# start of RECORDS FOR THIS TASK

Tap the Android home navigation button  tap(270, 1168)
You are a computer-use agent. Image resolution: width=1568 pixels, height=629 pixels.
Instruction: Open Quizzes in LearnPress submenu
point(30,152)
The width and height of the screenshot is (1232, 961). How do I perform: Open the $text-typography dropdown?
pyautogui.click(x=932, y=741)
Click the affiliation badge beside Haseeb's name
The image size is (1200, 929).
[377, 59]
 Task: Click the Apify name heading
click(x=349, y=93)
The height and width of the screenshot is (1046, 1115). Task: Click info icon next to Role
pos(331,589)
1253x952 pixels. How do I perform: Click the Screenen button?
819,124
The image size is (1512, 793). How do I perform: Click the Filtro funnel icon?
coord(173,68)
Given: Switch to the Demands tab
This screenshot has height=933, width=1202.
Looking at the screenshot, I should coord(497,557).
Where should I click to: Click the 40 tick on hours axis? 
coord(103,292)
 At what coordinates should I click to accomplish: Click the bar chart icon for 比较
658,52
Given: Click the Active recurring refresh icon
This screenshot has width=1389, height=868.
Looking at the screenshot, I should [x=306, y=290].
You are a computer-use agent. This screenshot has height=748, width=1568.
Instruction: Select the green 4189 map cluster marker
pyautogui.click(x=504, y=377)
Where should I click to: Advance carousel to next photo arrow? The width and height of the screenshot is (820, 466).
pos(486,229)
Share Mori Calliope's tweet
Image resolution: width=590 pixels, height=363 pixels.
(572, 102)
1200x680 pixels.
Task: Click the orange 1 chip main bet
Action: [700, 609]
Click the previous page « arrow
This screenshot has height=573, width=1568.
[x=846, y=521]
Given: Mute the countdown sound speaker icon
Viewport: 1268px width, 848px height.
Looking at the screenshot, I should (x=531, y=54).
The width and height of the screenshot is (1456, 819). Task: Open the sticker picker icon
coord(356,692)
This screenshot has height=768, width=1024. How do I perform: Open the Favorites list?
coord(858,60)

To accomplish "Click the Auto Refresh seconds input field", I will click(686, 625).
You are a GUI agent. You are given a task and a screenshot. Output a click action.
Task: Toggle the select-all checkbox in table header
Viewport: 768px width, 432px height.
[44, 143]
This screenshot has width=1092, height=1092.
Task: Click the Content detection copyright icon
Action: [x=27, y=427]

# end of RECORDS FOR THIS TASK

WHAT NEEDS TO BE DONE » Could you echo the records from the start down through the line containing "pyautogui.click(x=504, y=377)", both ends included?

REPLY TO THE EXERCISE »
Tap the Android home navigation button  tap(270, 1168)
You are a computer-use agent. Image resolution: width=1568 pixels, height=629 pixels.
Instruction: Open Quizzes in LearnPress submenu
point(30,152)
The width and height of the screenshot is (1232, 961). How do I perform: Open the $text-typography dropdown?
pyautogui.click(x=932, y=741)
Click the affiliation badge beside Haseeb's name
The image size is (1200, 929).
[377, 59]
 Task: Click the Apify name heading
click(x=349, y=93)
The height and width of the screenshot is (1046, 1115). Task: Click info icon next to Role
pos(331,589)
1253x952 pixels. How do I perform: Click the Screenen button?
819,124
The image size is (1512, 793). How do I perform: Click the Filtro funnel icon?
coord(173,68)
Given: Switch to the Demands tab
This screenshot has height=933, width=1202.
Looking at the screenshot, I should coord(497,557).
Where should I click to: Click the 40 tick on hours axis? 
coord(103,292)
 At what coordinates should I click to accomplish: Click the bar chart icon for 比较
658,52
Given: Click the Active recurring refresh icon
This screenshot has width=1389, height=868.
Looking at the screenshot, I should [x=306, y=290].
You are a computer-use agent. This screenshot has height=748, width=1568.
Instruction: Select the green 4189 map cluster marker
pyautogui.click(x=504, y=377)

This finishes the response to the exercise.